Set exercise. Return the listing below word for word, from its first line through the line that contains "pos(564,37)", both ends included.

═══ Records supplied

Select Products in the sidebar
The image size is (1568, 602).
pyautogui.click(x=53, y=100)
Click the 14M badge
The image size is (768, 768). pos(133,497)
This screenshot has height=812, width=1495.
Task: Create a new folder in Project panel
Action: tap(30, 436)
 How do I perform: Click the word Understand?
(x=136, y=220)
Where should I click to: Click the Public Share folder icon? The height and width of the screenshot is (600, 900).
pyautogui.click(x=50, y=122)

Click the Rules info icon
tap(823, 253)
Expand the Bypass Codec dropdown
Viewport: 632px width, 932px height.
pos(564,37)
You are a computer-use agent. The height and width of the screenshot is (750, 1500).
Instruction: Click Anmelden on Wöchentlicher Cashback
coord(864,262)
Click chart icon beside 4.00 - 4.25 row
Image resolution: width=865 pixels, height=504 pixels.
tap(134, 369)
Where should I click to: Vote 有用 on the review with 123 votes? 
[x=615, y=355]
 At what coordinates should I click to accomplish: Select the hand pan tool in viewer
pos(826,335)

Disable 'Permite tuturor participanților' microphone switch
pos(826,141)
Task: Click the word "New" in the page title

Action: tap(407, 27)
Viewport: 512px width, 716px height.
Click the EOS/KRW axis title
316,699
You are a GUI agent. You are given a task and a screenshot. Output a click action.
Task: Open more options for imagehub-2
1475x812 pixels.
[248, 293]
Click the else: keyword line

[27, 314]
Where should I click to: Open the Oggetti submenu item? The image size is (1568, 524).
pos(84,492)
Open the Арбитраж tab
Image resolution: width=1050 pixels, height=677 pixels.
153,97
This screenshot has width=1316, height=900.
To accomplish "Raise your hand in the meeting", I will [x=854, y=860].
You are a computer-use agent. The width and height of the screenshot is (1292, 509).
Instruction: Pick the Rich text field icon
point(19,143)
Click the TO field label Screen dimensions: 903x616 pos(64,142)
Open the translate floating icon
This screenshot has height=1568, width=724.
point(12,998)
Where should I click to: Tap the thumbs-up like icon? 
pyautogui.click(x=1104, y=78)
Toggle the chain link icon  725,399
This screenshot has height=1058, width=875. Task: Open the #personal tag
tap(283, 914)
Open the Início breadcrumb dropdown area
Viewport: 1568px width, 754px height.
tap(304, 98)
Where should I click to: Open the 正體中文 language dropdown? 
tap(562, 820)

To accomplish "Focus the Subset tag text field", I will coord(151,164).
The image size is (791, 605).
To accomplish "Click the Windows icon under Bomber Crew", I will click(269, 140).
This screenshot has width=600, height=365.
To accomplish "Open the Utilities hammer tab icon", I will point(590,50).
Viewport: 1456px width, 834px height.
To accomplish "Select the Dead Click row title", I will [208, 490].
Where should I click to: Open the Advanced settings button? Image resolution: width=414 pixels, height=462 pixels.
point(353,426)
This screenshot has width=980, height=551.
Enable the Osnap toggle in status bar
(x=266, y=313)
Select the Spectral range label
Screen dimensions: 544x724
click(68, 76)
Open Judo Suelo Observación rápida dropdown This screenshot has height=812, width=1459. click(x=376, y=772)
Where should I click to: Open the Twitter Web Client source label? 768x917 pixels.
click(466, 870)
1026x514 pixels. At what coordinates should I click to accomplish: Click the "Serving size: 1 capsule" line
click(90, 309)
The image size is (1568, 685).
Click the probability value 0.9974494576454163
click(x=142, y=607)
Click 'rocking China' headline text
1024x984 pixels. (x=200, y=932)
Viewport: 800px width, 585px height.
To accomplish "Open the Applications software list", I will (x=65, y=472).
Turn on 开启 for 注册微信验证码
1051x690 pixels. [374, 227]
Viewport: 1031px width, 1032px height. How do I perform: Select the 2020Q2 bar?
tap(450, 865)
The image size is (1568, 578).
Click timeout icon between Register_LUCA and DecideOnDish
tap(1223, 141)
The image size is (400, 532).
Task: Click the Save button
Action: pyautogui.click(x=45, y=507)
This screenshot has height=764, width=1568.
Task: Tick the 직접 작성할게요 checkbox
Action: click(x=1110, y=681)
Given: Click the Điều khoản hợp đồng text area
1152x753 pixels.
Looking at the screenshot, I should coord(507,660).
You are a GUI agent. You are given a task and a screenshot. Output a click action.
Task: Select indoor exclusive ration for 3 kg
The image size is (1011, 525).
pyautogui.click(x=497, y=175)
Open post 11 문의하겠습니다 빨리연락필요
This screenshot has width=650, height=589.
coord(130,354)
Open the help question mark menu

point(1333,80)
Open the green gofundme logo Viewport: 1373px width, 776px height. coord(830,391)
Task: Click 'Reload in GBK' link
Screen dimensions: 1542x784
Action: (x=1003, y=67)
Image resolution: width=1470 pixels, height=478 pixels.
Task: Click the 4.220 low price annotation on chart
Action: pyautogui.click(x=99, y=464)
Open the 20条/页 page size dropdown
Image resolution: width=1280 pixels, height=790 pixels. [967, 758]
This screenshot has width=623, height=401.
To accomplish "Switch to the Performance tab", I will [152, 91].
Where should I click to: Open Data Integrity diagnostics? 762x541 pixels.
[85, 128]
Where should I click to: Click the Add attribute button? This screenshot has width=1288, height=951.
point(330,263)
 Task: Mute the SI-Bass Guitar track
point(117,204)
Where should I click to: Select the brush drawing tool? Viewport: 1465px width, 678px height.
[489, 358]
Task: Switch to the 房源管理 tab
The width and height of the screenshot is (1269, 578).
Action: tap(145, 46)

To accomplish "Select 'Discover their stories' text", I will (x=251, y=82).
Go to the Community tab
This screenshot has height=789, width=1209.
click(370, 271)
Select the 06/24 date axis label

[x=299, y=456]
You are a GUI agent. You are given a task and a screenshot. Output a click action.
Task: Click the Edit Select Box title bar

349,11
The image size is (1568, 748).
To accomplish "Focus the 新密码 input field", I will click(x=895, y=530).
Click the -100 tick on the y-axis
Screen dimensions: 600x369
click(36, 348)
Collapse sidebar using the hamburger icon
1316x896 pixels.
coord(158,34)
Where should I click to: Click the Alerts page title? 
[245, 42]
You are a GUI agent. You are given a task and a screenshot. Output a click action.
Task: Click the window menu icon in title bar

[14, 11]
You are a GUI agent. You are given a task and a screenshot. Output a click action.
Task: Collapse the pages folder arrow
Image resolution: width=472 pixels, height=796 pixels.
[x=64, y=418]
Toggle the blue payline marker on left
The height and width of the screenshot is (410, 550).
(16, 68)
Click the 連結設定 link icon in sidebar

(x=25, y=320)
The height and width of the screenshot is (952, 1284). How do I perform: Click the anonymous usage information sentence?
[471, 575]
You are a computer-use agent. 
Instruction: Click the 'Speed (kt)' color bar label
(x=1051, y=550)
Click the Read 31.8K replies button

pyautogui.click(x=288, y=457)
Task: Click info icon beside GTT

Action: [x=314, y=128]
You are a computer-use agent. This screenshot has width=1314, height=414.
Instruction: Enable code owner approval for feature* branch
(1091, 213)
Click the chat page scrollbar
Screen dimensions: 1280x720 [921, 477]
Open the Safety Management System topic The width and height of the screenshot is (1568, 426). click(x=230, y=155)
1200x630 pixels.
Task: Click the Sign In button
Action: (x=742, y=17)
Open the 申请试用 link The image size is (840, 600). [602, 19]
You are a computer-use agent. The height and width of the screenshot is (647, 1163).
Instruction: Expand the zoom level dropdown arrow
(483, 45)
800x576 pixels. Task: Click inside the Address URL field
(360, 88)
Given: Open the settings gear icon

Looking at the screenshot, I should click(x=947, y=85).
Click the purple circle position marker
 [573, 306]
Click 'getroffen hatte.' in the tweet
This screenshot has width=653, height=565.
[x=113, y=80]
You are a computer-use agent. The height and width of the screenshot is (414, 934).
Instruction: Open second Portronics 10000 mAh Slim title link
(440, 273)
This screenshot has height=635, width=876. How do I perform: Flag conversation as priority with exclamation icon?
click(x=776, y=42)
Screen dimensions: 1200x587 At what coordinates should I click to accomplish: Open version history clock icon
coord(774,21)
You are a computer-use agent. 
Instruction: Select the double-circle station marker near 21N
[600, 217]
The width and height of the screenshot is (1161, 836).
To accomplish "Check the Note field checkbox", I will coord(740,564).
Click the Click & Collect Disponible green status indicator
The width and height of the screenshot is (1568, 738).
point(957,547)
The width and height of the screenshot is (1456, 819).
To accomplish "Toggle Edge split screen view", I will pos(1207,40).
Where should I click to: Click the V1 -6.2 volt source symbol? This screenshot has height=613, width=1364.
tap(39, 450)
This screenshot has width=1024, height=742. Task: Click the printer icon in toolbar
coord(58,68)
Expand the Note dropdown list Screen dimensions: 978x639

══════

Response to this exercise.
Select Products in the sidebar
The image size is (1568, 602).
pyautogui.click(x=53, y=100)
Click the 14M badge
The image size is (768, 768). pos(133,497)
This screenshot has height=812, width=1495.
Task: Create a new folder in Project panel
Action: tap(30, 436)
 How do I perform: Click the word Understand?
(x=136, y=220)
Where should I click to: Click the Public Share folder icon? The height and width of the screenshot is (600, 900).
pyautogui.click(x=50, y=122)

Click the Rules info icon
tap(823, 253)
Expand the Bypass Codec dropdown
Viewport: 632px width, 932px height.
pos(564,37)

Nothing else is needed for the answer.